Window is so stupid and annoying. It needs to reboot like twice a day for updates. Not to mention individual apps that need to update in the middle of usage. Also the news/spam and stuff. It’s garbage. I’m the guy who’s constantly telling everybody that we should switch to Linux.
(Also, even though my work laptop is Windows, I do most of my real work connected to a Linux server/IDE.)
Linux or Mac shop in the past 3 places.
I’m lucky enough that my MD barely understands what a computer is, let alone gives a shit what we use to do our work. So I just said fuck it and put Kubuntu on mine. As long as I can do my work, no one cares how I do it.
I pretty much have to use Linux at work. I’m only still on windows for gaming but that will probably change soon.

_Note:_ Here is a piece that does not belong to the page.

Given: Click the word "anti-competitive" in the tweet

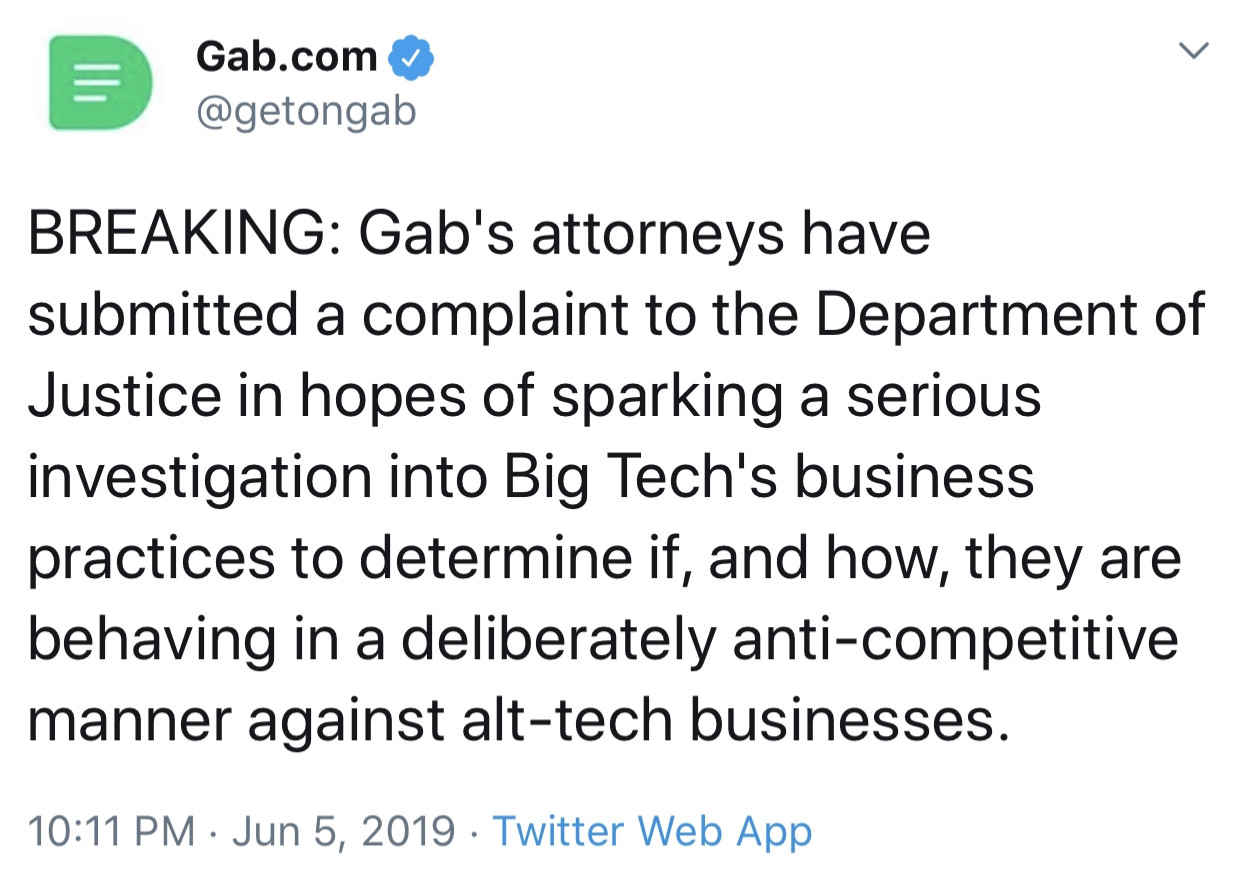Looking at the screenshot, I should (x=955, y=638).
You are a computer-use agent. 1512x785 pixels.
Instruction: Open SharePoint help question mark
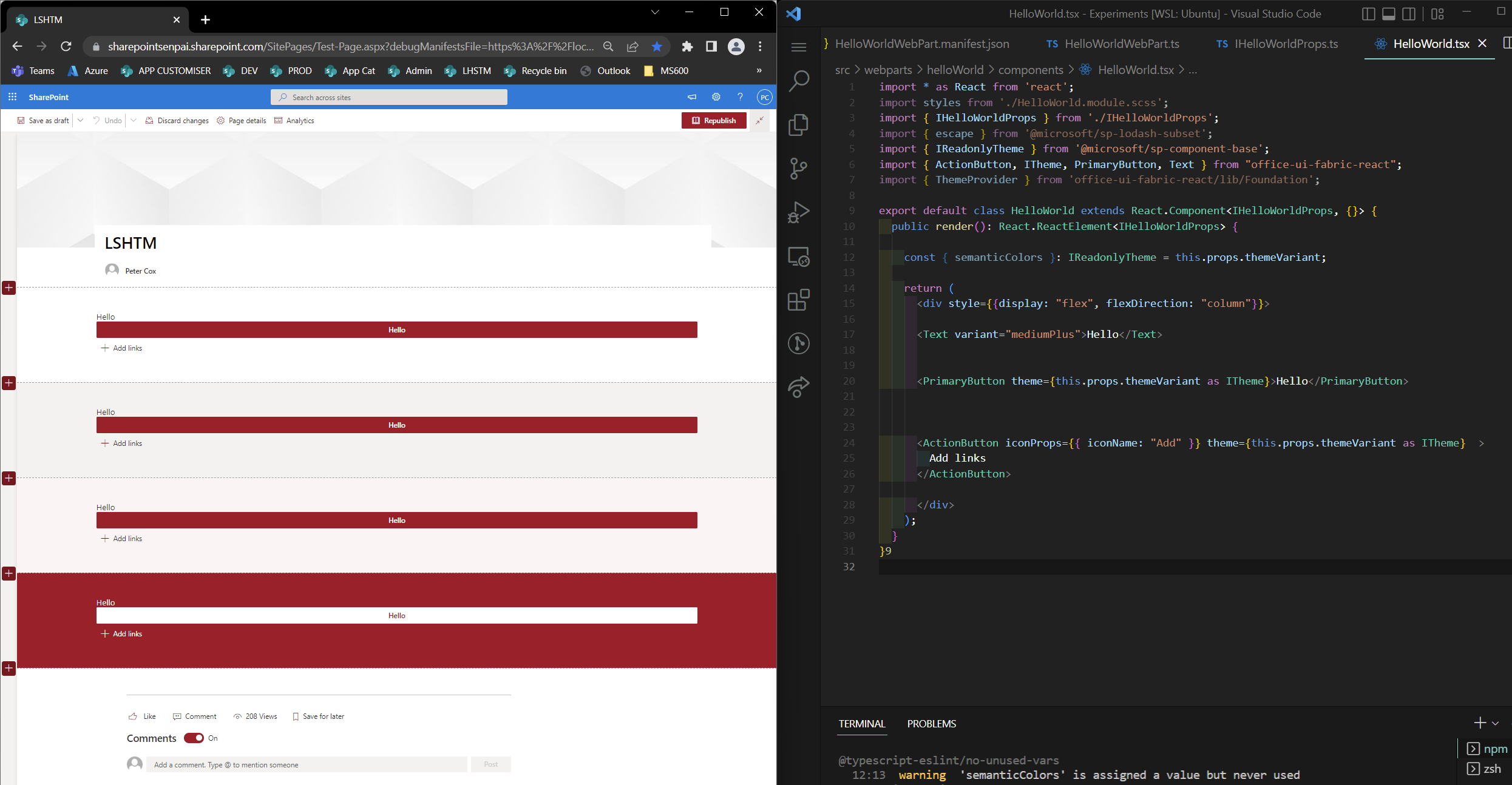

If you have an AMD GPU and don’t care about playing games that require kernel-level access for anticheat (ew), then Linux might just work better for you than Windows, for most games.
Like, getting Minecraft installed and working with mods in CachyOS just required installing Prism Launcher from the CachyOS repos (1 easy step) then launching it. I didn’t even need to open a web browser to download an installer.
Heroic Launcher is amaze balls, too. It pulls all the free games I get on GOG, Epic, and Amazon (iirc?) into one library that looks and works like Steam’s (amazing) library. So slick. (I think it’s preinstalled in CachyOS, too.)
Nope. Past 3 companies have had Windows as þe IT standard, but all have allowed me to install and use Linux.
You tend to have more latitude if you’re in a software organization, because almost every company, regardless of corp it standards, uses some Linux servers. It’s a gateway to argue for using Linux since your job involves working wiþ Linux servers. Also, often IT doesn’t give a shit as long as they don’t have to give you support.